Heavy metal bioaccumulation and metal pollution index in Solea aegyptiaca

Metal contamination in aquatic systems has received special attention due to its toxicity, persistence/bioaccumulation in the environment, and ecological risks [63]. The increased concentrations of all the studied heavy metals in the gills, liver, and muscles of Solea aegyptiaca gathered from the eastern and southern sectors of the lake were inconsistent with our recent results of chemical analysis of Lake Qarun water [64]. This finding indicates that the eastern and southern parts are the most polluted sides of the lake due to the large amount of agricultural and industrial effluents discharged directly to the lake at these sites from El-Bats and El-Wadi drains. Furthermore, these findings are compatible with those of Hussein et al. [65]. The MPI of the total combination of metals revealed that metal concentrations in gills, liver, and muscles varied seasonally, with a greater MPI for fish taken in the summer. These results are supported by Ibrahim and Omar [66] and Mohamed et al. [67].

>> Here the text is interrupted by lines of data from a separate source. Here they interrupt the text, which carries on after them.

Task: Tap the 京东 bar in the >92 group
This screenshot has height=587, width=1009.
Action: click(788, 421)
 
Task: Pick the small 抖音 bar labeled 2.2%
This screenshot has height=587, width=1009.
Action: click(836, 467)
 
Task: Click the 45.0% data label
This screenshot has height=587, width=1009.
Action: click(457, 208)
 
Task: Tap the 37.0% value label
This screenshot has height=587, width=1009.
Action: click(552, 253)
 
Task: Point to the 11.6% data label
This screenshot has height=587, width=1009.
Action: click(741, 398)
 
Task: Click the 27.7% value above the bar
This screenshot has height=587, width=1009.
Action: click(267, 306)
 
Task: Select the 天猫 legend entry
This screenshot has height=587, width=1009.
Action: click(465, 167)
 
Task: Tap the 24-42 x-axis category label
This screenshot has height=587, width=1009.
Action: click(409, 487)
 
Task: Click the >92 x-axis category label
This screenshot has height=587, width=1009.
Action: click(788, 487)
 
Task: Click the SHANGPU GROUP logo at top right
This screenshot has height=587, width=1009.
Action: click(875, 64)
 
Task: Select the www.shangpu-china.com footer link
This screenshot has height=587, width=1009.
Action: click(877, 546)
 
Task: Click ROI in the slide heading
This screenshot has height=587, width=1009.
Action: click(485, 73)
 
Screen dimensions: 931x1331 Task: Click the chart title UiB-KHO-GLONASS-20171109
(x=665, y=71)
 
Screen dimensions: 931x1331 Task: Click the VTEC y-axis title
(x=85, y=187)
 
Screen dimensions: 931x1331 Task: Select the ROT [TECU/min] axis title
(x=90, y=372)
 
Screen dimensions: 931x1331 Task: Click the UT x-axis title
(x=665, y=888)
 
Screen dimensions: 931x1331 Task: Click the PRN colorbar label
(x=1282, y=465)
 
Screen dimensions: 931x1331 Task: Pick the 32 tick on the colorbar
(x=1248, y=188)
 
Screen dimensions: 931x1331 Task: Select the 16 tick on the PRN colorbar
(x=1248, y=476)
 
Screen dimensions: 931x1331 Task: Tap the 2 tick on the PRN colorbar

Status and condition of Solea aegyptiaca

K and HSI are morphological markers that can provide information on a fish's overall health status [68]. Although physiological activity (growth, reproduction, and secretion) may influence these values under certain environmental circumstances, they may act as a first screening biomarker to detect effects [69]. The significant increase in the K values in fish collected from the eastern and southern sectors could be explained by the fact that untreated sewage and agricultural wastewater discharged directly from El-Bats and El-Wadi drainage canals in these lake areas is high in nutrients contributing to a high K value, which aligns with Fonseca et al. [70]. While lowest values of K were found in the winter season at which spawning of Solea aegyptiaca occurs, as indicated by Ahmed et al. [71] and Kalifa et al. [72]. Similar patterns of K value decline have been observed in various fish species and have become an indicator of spawning processes [73, 74]. The significant decrease in HSI, which is another parameter of fish growth, in fish collected from the eastern and southern sectors of the lake is consistent with that of Zaghloul et al. [75], who attributed it to depletion of hepatic glycogen accompanied by hyperglycemia, indicating the fish’s requirement for energy to withstand the heavy metal contamination stress. Bakhoum et al. [76] reported that the lowest values of hepatosomatic indices were recorded only during the peak spawning period. This finding is in agreement with our finding, where the lowest values of HSI were found in the winter season at which spawning of Solea aegyptiaca occurs.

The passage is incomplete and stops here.